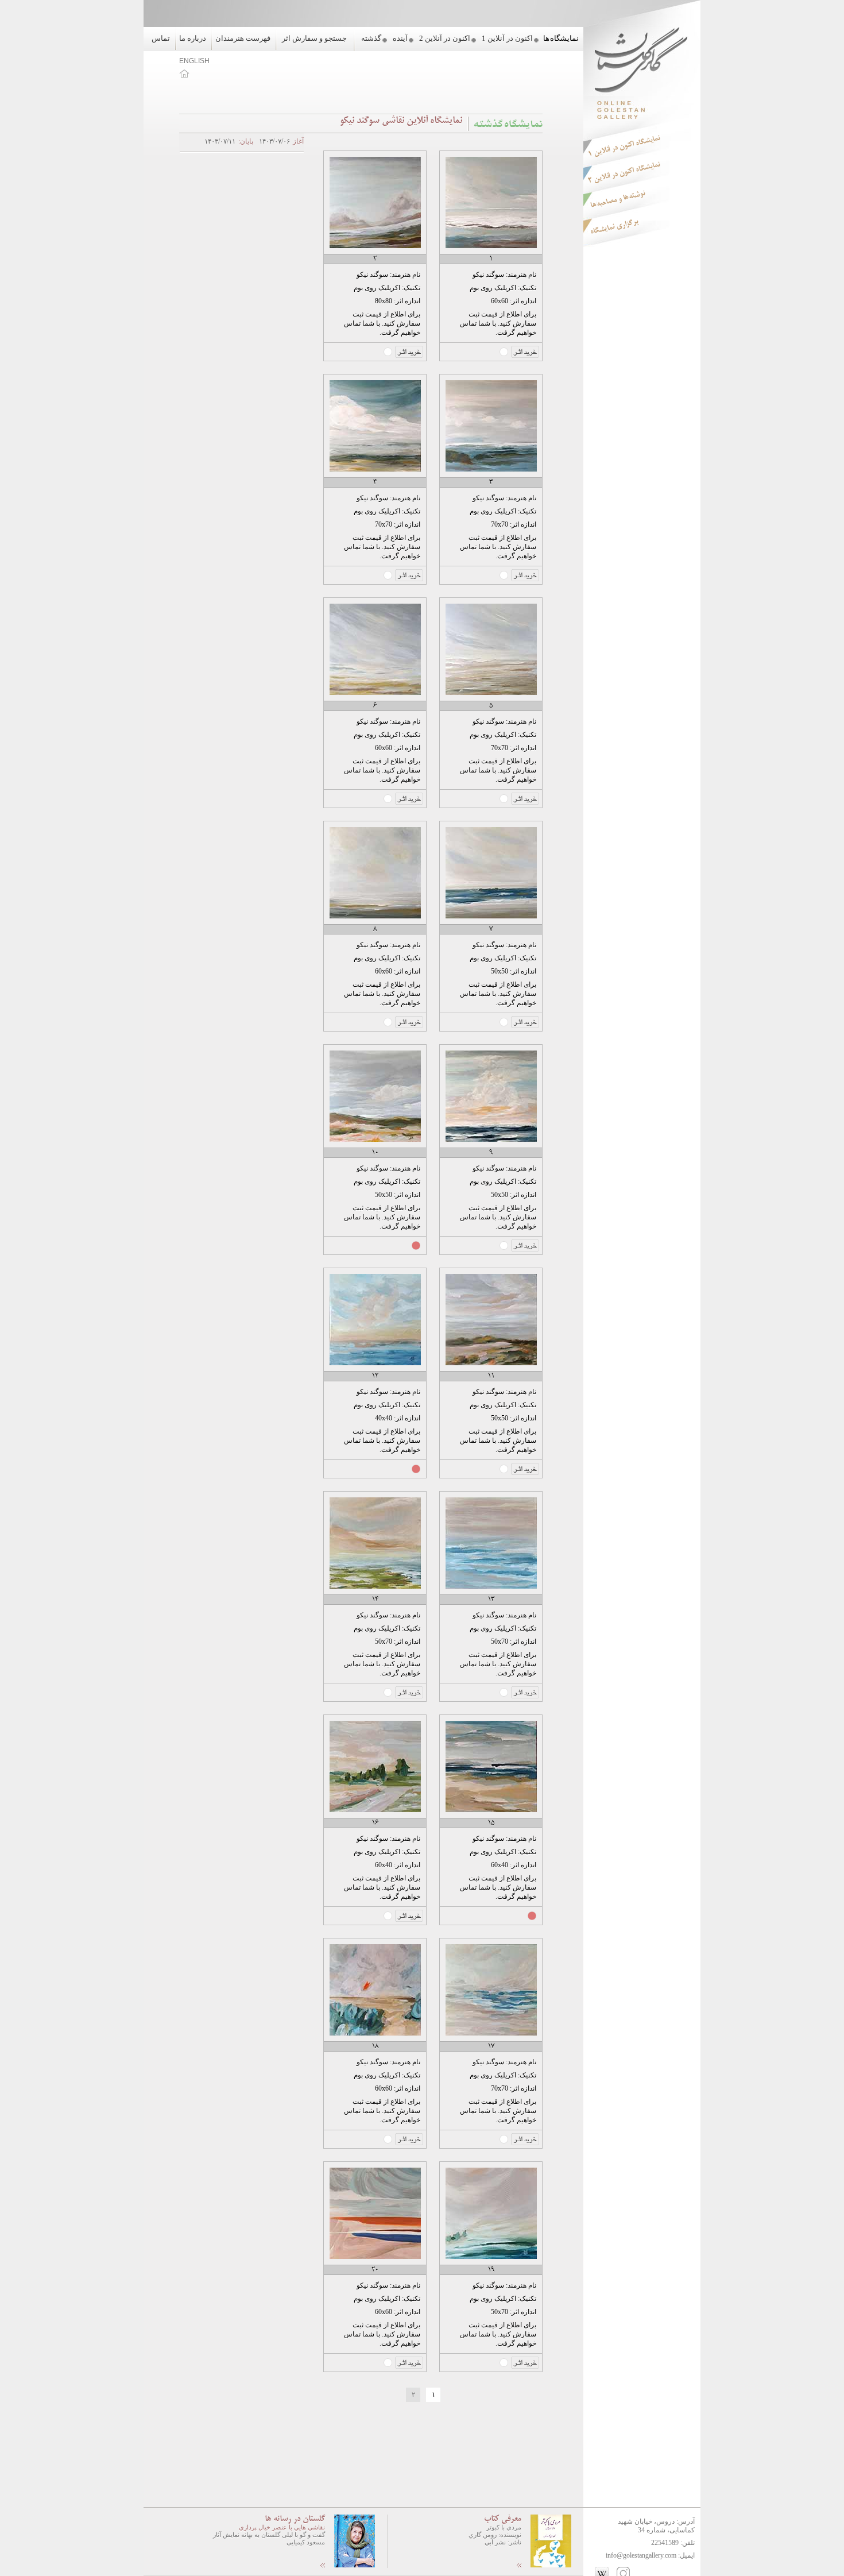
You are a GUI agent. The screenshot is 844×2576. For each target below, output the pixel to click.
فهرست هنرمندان (242, 38)
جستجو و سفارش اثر (314, 38)
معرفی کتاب (502, 2519)
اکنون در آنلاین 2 (444, 38)
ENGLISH (194, 61)
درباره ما (192, 38)
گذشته (371, 38)
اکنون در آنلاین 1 (507, 38)
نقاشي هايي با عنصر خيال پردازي (282, 2527)
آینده (400, 38)
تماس (161, 38)
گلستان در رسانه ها (295, 2519)
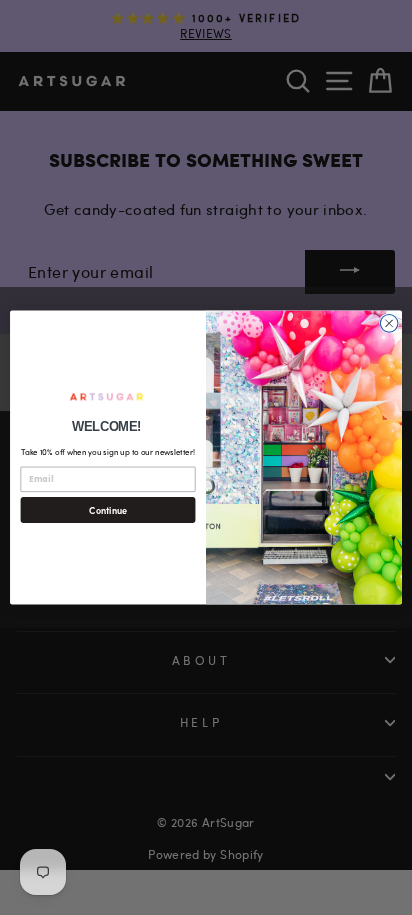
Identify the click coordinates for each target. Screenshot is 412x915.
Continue (107, 509)
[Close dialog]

------------------------------------------------

Aim of the task: Where a line contains "آینده (400, 38)", begin there and set down exactly each line through the end of the data above, omitting any pictures.

Solution to this exercise:
آینده (400, 38)
تماس (161, 38)
گلستان در رسانه ها (295, 2519)
Identify the click coordinates for each target. Screenshot is 412x915.
Continue (107, 509)
[Close dialog]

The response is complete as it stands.